__Required action__. What follows is a listing; restate every line of it word for word.

● ● ● ●

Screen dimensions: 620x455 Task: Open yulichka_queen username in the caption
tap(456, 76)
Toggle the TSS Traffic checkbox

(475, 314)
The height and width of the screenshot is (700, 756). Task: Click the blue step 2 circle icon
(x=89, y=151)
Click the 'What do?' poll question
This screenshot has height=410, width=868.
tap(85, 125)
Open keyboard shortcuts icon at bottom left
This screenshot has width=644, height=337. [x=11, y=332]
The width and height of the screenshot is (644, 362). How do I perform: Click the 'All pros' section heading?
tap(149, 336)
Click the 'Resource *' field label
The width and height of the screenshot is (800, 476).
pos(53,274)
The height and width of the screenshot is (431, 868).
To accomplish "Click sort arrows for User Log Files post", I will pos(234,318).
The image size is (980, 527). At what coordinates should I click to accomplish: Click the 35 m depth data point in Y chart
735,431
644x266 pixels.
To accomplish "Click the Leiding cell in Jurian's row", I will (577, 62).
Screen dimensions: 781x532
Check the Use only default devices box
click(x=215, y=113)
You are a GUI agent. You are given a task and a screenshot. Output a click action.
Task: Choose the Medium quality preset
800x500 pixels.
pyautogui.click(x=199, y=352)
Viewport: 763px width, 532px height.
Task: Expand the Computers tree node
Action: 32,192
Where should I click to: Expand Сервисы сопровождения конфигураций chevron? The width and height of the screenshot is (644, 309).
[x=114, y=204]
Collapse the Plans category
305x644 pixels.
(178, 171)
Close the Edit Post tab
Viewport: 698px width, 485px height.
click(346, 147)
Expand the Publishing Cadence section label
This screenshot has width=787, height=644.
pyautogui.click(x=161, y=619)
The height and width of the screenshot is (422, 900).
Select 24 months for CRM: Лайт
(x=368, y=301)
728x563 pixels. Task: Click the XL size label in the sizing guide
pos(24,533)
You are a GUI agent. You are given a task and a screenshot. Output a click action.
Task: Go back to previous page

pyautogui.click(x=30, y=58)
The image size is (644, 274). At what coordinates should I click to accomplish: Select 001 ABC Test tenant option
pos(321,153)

● ● ● ●

__Solution to this task__.
Screen dimensions: 620x455 Task: Open yulichka_queen username in the caption
tap(456, 76)
Toggle the TSS Traffic checkbox

(475, 314)
The height and width of the screenshot is (700, 756). Task: Click the blue step 2 circle icon
(x=89, y=151)
Click the 'What do?' poll question
This screenshot has height=410, width=868.
tap(85, 125)
Open keyboard shortcuts icon at bottom left
This screenshot has width=644, height=337. [x=11, y=332]
The width and height of the screenshot is (644, 362). How do I perform: Click the 'All pros' section heading?
tap(149, 336)
Click the 'Resource *' field label
The width and height of the screenshot is (800, 476).
pos(53,274)
The height and width of the screenshot is (431, 868).
To accomplish "Click sort arrows for User Log Files post", I will pos(234,318).
The image size is (980, 527). At what coordinates should I click to accomplish: Click the 35 m depth data point in Y chart
735,431
644x266 pixels.
To accomplish "Click the Leiding cell in Jurian's row", I will (577, 62).
Screen dimensions: 781x532
Check the Use only default devices box
click(x=215, y=113)
You are a GUI agent. You are given a task and a screenshot. Output a click action.
Task: Choose the Medium quality preset
800x500 pixels.
pyautogui.click(x=199, y=352)
Viewport: 763px width, 532px height.
Task: Expand the Computers tree node
Action: 32,192
Where should I click to: Expand Сервисы сопровождения конфигураций chevron? The width and height of the screenshot is (644, 309).
[x=114, y=204]
Collapse the Plans category
305x644 pixels.
(178, 171)
Close the Edit Post tab
Viewport: 698px width, 485px height.
click(346, 147)
Expand the Publishing Cadence section label
This screenshot has width=787, height=644.
pyautogui.click(x=161, y=619)
The height and width of the screenshot is (422, 900).
Select 24 months for CRM: Лайт
(x=368, y=301)
728x563 pixels. Task: Click the XL size label in the sizing guide
pos(24,533)
You are a GUI agent. You are given a task and a screenshot. Output a click action.
Task: Go back to previous page

pyautogui.click(x=30, y=58)
The image size is (644, 274). At what coordinates should I click to accomplish: Select 001 ABC Test tenant option
pos(321,153)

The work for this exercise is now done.